I've put together an application that I plan on writing plugins for. In order to keep everything separate and make updating easy, I figured writing individual class libraries would be the best solution. The problem I'm running into is that my dll can't communicate with it's parent. Is this only one-way communication?
I dynamically load the dll at runtime and can tell it to do what I want it to do without any problems. The problem I encounter is after it's finished doing its work, I can't get it to signal the parent that it's finished. I don't want the parent to hang and wait for it, so I open a new thread in the dll to do the "work". I tried something as simple as passing a self reference to the dll when it's opened, but I get an access violation when I try to access something on the parent from the DLL.

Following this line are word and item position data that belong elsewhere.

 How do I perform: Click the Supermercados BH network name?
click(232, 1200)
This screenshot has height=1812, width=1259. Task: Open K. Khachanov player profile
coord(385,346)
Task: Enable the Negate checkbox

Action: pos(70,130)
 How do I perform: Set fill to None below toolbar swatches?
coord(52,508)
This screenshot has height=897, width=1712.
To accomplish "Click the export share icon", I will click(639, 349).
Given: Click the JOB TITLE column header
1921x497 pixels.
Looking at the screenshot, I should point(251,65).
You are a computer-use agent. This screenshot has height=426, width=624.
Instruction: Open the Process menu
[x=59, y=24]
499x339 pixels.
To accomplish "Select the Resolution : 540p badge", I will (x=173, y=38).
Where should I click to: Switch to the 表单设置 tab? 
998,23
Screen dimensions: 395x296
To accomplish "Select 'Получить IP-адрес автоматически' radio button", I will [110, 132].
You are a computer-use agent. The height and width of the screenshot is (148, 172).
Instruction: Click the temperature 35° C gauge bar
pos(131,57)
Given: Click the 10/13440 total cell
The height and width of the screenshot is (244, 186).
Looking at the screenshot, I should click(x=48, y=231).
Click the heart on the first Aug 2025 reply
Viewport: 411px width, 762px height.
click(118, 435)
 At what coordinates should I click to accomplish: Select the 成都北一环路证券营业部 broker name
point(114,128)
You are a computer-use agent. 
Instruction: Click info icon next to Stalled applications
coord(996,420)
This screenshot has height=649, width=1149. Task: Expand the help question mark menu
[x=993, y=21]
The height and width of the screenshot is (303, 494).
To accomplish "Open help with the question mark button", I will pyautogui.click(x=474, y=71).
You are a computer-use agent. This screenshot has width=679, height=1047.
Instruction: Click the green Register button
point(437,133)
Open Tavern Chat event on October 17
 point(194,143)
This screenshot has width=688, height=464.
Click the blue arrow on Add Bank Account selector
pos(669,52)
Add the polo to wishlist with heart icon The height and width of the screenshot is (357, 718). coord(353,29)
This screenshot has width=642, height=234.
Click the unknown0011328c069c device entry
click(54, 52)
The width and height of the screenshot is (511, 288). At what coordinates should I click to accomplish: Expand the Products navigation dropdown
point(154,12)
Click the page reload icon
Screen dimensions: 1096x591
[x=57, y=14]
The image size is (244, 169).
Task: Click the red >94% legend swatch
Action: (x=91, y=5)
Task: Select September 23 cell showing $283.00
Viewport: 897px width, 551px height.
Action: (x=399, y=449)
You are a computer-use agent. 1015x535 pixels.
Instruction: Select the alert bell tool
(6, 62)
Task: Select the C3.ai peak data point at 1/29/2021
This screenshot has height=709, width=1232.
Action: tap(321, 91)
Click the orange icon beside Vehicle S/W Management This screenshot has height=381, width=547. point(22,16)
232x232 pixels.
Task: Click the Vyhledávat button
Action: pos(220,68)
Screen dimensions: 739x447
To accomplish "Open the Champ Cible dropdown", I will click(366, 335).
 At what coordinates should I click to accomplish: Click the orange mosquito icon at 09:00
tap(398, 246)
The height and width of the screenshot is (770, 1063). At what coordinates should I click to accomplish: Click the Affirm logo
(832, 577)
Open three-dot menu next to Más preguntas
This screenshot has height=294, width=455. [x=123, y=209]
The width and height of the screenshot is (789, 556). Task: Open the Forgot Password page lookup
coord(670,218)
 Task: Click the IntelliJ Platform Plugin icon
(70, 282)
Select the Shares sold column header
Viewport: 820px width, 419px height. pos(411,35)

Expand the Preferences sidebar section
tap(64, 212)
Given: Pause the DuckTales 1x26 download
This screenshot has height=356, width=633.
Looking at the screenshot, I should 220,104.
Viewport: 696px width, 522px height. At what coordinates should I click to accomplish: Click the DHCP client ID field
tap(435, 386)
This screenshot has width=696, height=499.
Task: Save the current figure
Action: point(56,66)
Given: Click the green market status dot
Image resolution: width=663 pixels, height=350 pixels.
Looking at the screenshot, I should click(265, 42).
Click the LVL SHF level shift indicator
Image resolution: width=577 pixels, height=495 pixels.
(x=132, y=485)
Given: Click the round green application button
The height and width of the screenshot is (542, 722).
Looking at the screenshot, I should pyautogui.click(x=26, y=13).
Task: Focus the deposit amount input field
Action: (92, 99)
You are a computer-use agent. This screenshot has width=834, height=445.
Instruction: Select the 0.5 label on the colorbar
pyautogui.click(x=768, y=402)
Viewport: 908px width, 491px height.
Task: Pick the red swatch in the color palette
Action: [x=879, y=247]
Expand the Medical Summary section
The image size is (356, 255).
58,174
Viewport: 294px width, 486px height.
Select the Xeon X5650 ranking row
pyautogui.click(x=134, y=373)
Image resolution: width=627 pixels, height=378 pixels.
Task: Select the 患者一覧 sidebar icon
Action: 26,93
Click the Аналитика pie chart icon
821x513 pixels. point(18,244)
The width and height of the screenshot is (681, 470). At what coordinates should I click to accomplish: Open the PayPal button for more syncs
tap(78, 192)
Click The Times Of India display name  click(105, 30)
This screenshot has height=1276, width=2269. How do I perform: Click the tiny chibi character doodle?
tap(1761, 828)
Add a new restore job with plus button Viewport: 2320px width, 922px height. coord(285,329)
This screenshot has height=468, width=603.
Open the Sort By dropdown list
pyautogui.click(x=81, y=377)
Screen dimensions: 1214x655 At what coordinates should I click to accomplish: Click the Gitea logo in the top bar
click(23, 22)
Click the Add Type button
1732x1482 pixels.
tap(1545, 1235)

All of my searches come up mentioning WCF and named pipes. I feel like it should be a simpler solution than this, like the self reference. Is WCF the way to go for this? Any other/better solutions?
ModuleHandler.cs:
using System;
using System.IO;
using System.Reflection;
namespace Collector
{
class ModuleHandler
{
public ModuleHandler()
{
LoadStaticModules();
}
private void LoadStaticModules()
{
Assembly assembly = Assembly.Load("Module_WaitForIt");
Type[] types = assembly.GetTypes();
dynamic module = Activator.CreateInstance(types[0]);
module.StartSleeping();
}
public void TestMethod()
{
Console.WriteLine("TestMethod()");
}
}
}
Module_WaitForIt:
using System.Threading;
namespace Module_WaitForIt
{
public class WaitModule
{
public void StartSleeping()
{
System.Console.WriteLine("Sleeping");
Thread t = new Thread(() => SleepyThread());
}
public void SleepyThread()
{
Thread.Sleep(10000);
}
}
}
In this example, I want Module_WaitForIt.SleepyThread() to call ModuleHandler.TestMethod() after it sleeps for 10 seconds.